Dinde Nirvana, insanların meditasyon yoluyla elde edebileceği bir mutluluk ve barış halidir. Ulaşılabilecek maksimum durumu temsil ettiği için Budizm, Jainizm ve Hinduizmin en önemli ilkelerinden biridir. Ekonomist Harold Demsetz'in tasarladığı, bir bireyin gerçek ve hayali seçenekler arasında karşılaştırma yaptığı durumu ortaya koyan "Nirvana yanlışlığı" olarak adlandırılan bir kavram var. Aynı şekilde, Barbara Low tarafından geliştirilen, bilinçdışı uyarılmayı bastırma dürtüsünün anlatıldığı bir psikanaliz ilkesi de vardır.

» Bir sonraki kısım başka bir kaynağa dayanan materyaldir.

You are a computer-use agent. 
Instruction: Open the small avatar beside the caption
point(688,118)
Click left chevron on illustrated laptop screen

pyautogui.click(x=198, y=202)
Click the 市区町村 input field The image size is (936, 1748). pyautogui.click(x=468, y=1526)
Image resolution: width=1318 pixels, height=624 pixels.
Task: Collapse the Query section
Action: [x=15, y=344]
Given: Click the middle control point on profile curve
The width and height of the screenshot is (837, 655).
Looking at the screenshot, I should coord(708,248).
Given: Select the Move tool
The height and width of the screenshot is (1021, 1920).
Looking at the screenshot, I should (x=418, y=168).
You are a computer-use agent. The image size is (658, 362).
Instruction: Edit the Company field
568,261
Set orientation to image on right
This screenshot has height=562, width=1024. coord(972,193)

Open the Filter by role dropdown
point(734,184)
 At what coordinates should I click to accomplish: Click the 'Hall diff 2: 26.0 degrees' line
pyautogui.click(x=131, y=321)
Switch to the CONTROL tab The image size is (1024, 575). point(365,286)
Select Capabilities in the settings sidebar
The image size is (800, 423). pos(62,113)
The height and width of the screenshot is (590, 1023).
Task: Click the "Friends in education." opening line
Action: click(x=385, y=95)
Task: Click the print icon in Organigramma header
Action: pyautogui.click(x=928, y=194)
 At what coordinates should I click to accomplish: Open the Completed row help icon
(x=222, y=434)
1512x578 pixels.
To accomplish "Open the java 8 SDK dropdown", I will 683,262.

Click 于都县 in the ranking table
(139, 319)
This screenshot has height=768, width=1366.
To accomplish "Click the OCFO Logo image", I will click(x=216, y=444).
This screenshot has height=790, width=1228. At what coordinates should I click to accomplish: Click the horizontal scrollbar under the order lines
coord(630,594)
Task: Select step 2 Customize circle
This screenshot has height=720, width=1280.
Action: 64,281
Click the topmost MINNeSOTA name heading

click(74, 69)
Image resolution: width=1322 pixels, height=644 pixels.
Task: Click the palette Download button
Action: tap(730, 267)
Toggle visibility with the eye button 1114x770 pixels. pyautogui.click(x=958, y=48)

Budizm'de Nirvana, varlığın en yüksek konumu olarak algılanır , omuzlarınızda taşıdığınız tüm acılara elveda dediğiniz bir durum, ancak aynı zamanda kendi bireyselliğinizin ve taşıdığı şeyin (beden, zihin) sonudur.); saf, soyut bir yaratık haline gelerek bir bütünün parçası haline gelir. Bu arada Hinduizm, yukarıda bahsedilene benzer bir tanıma sahiptir, ancak Nirvana'nın mevcut tüm insan kötülüklerini (şehvet, nefret, kıskançlık) temsil eden sönmüş alev olduğu söylenen mum metaforunu kullanır. …); Budizm'de olduğu gibi, soyut varlık daha yüksek bir çevrenin parçası olur. Jainizmde Öte yandan, bu durum itibaren bir nihayet açığa onu yaşar insan tipidir Karmayani manevi bir düzleme geçer.
Nirvana yanılgısı da aynı şekilde, bir iddiayı çürütürken insanın davranışını yansıtan bir teoridir. Mesele şu ki, ötekinin fikrini reddetmek için argüman hazırlanırken, gerçekçi olmayan bir dizi koşul kullanılır; Kısacası, açıkça avantajlı çözümler sunarak gerçekliği geliştirmeyi amaçlamaktadır. Psikanalitik ilkeyle ilgili olarak, onu benimseyen Freud, dışsal veya içsel uyaranlarla sunulan herhangi bir cinsel arzuyu bastırma ilkel ihtiyacı olarak söz eder. Son olarak, Nirvana, büyük ölçüde lideri Kurt Cobain tarafından bilinen bir Amerikan Grunge grubunun adıdır.